Canada’s GDP grows 0.6% in May over oil output rebound
29 Jul 2017 - 23:47
Ottawa: Canada’s gross domestic product (GDP) rose 0.6 percent in May on a rebound in crude oil production, taking it to the fastest 12-month pace since 2000, according to latest numbers released by Statistics Canada.
The monthly gain beat all 14 forecasts in a Bloomberg economist survey that had a median increase of 0.2 percent. Both the monthly and 12-month gains reflected a rebound in oil production after wildfires in Alberta last year and an explosion at a major oil site in March of this year.

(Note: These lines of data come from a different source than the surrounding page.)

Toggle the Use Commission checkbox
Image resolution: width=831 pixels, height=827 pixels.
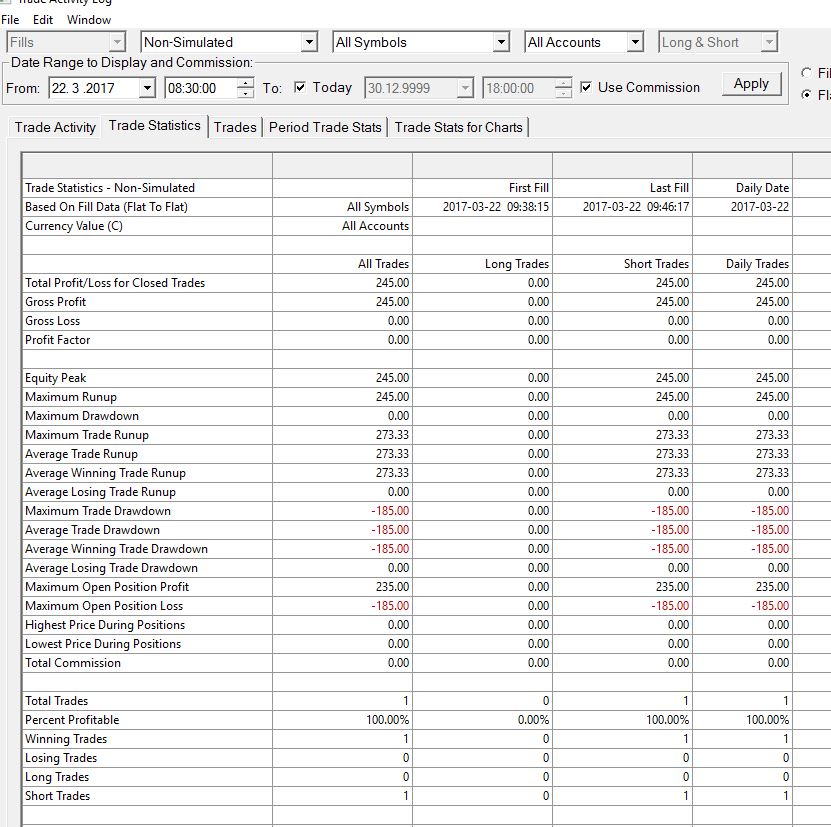click(586, 87)
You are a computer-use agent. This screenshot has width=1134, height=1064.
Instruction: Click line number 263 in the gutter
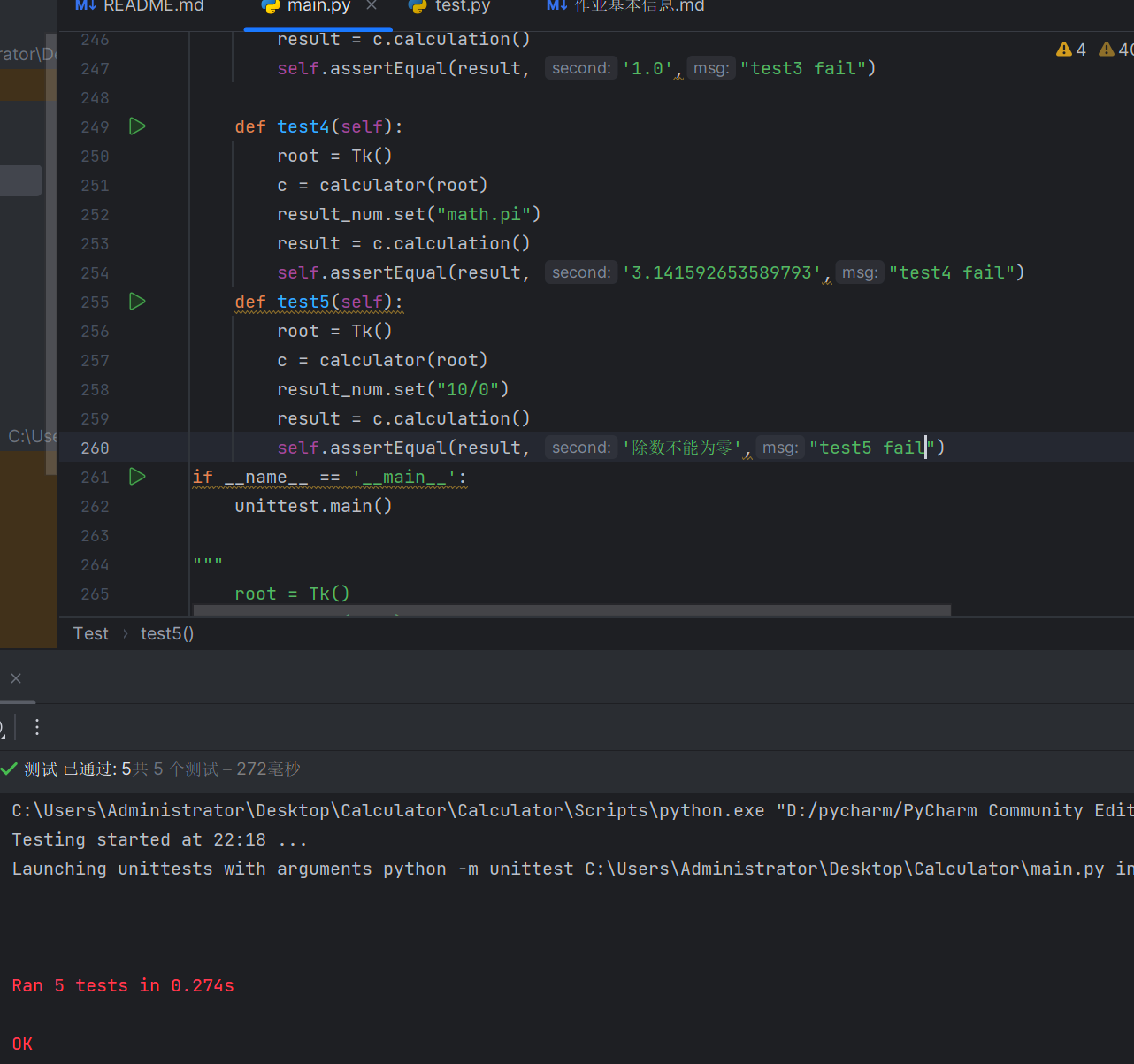95,535
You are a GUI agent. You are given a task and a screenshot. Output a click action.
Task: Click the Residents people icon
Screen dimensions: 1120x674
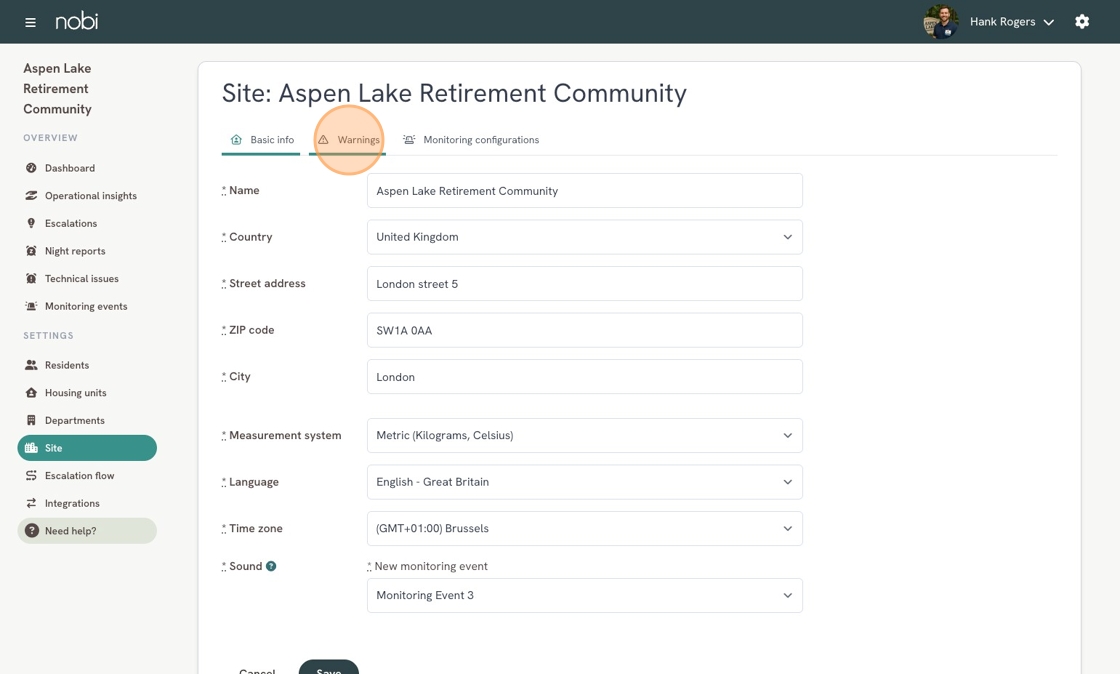point(31,365)
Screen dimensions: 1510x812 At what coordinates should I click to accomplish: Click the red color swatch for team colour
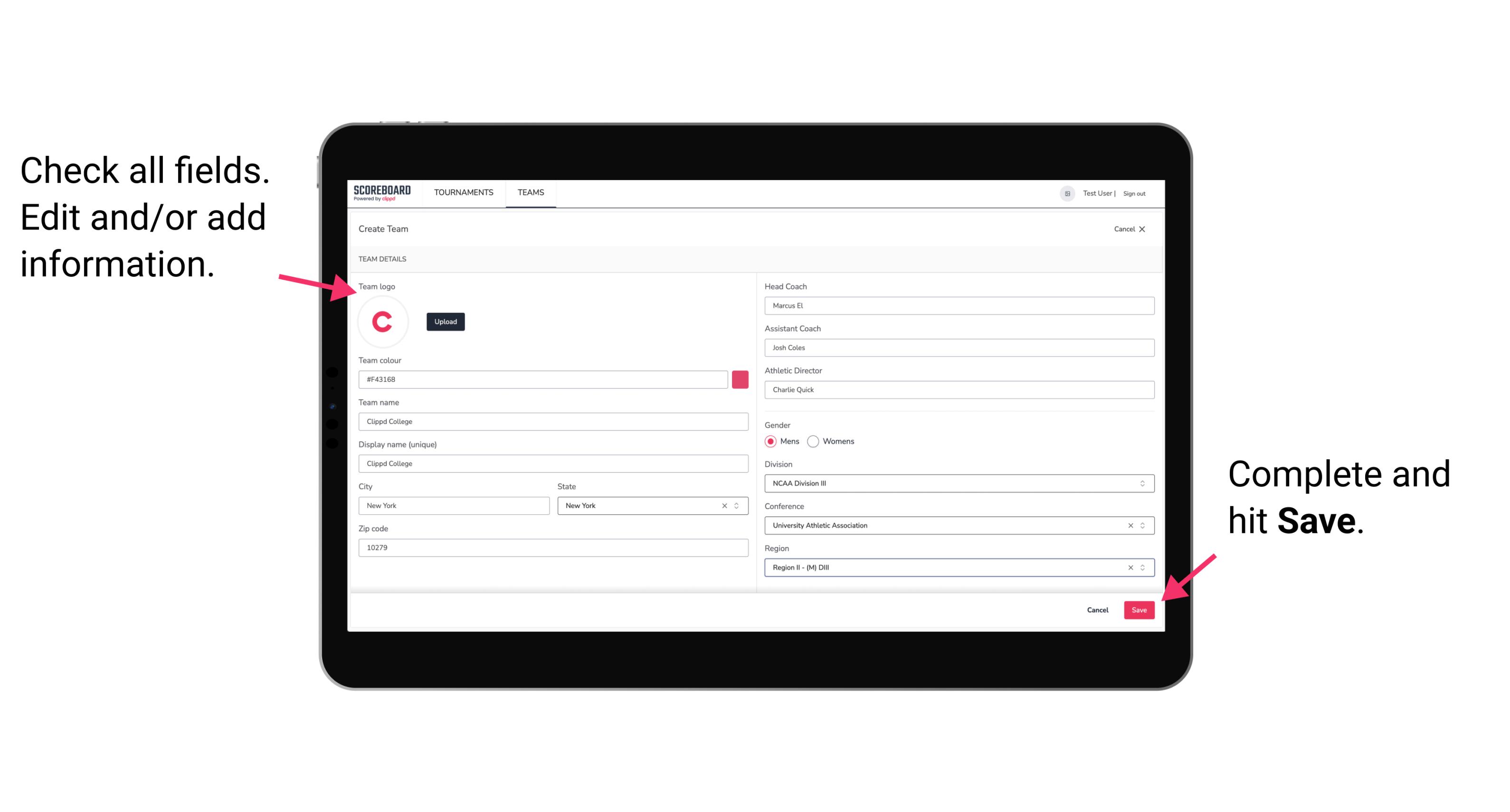point(741,378)
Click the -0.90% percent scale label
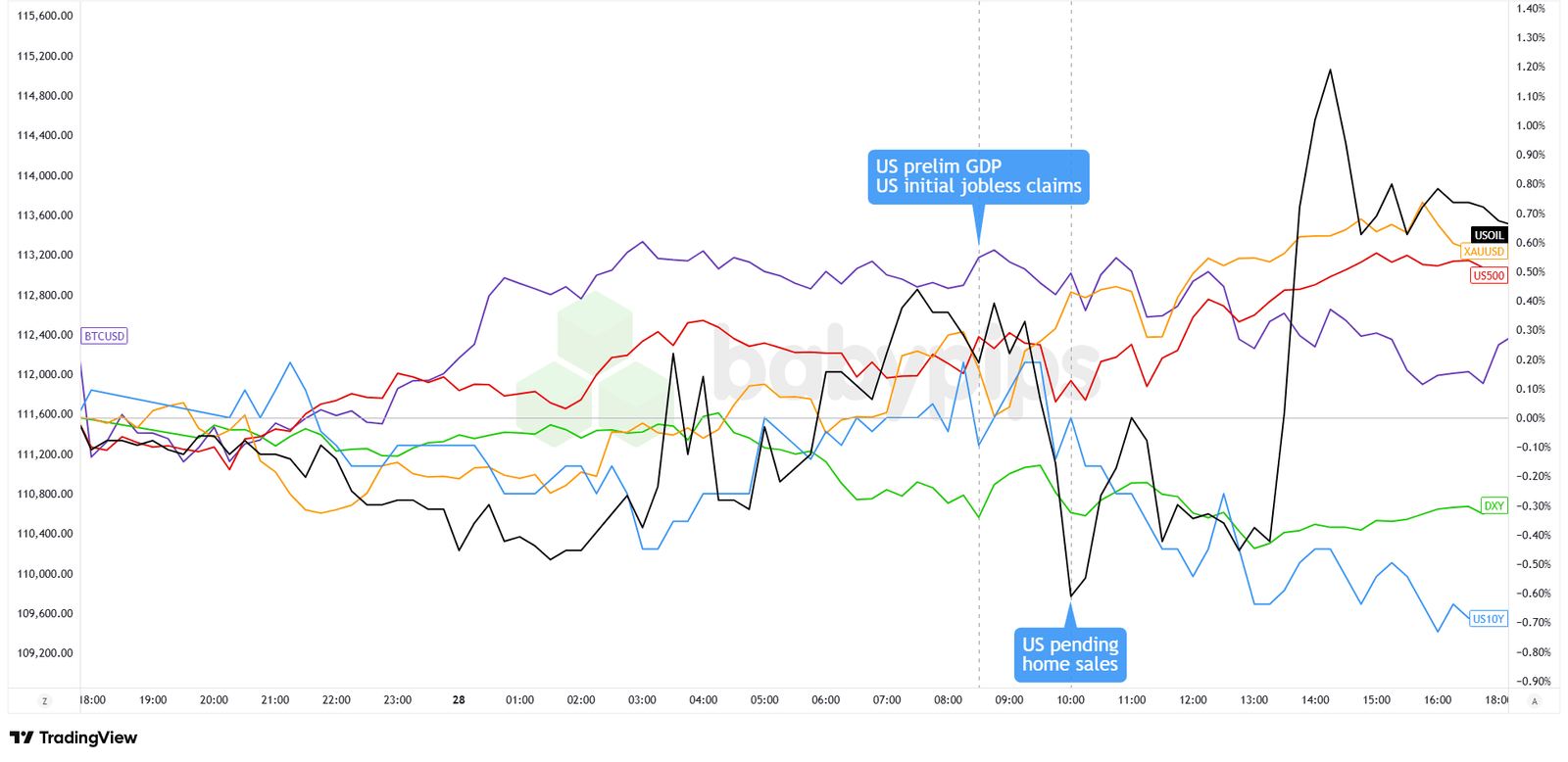The height and width of the screenshot is (762, 1568). coord(1529,681)
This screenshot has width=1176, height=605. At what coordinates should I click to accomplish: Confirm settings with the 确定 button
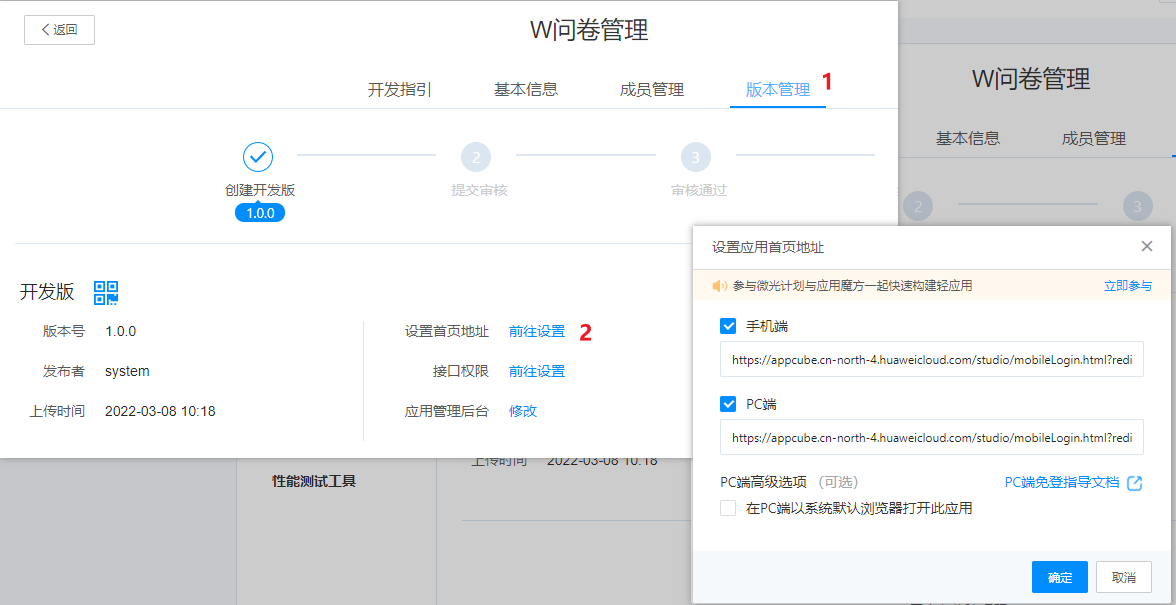pos(1059,577)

Oil and gas extraction and mining accounted for more than half the monthly gain with non-conventional oil production rising 13 percent following two months of declines
Goods-producing industries grew 1.6 percent on the month, with manufacturing rising 1.1 percent
The economy grew 4.6 percent from a year earlier, the fastest pace since October 2000 during a technology boom. The monthly expansion for May was the seventh in a row, the longest such streak since 2010.
The lengthy run of growth mirrors gains in the job market and reflects a growing number of sectors driving the recovery. The May gain suggests the quarterly expansion will top a 3 percent annualised pace and may solidify speculation the Bank of Canada will raise interest rates again later this year. Among other sectors’ details, retailing grew 0.9 percent in May from April and wholesaling by 0.7 percent.
While the country’s real estate sector showed signs of slowing after Ontario Finance Minister Charles Sousa brought in a suite of measures including a foreign buyer tax on April 20 to cool the market in Toronto, Canada’s biggest city. Real estate and rental leasing fell 0.2 percent in May after five previous gains, and activity of real estate agents fell 6.3 percent.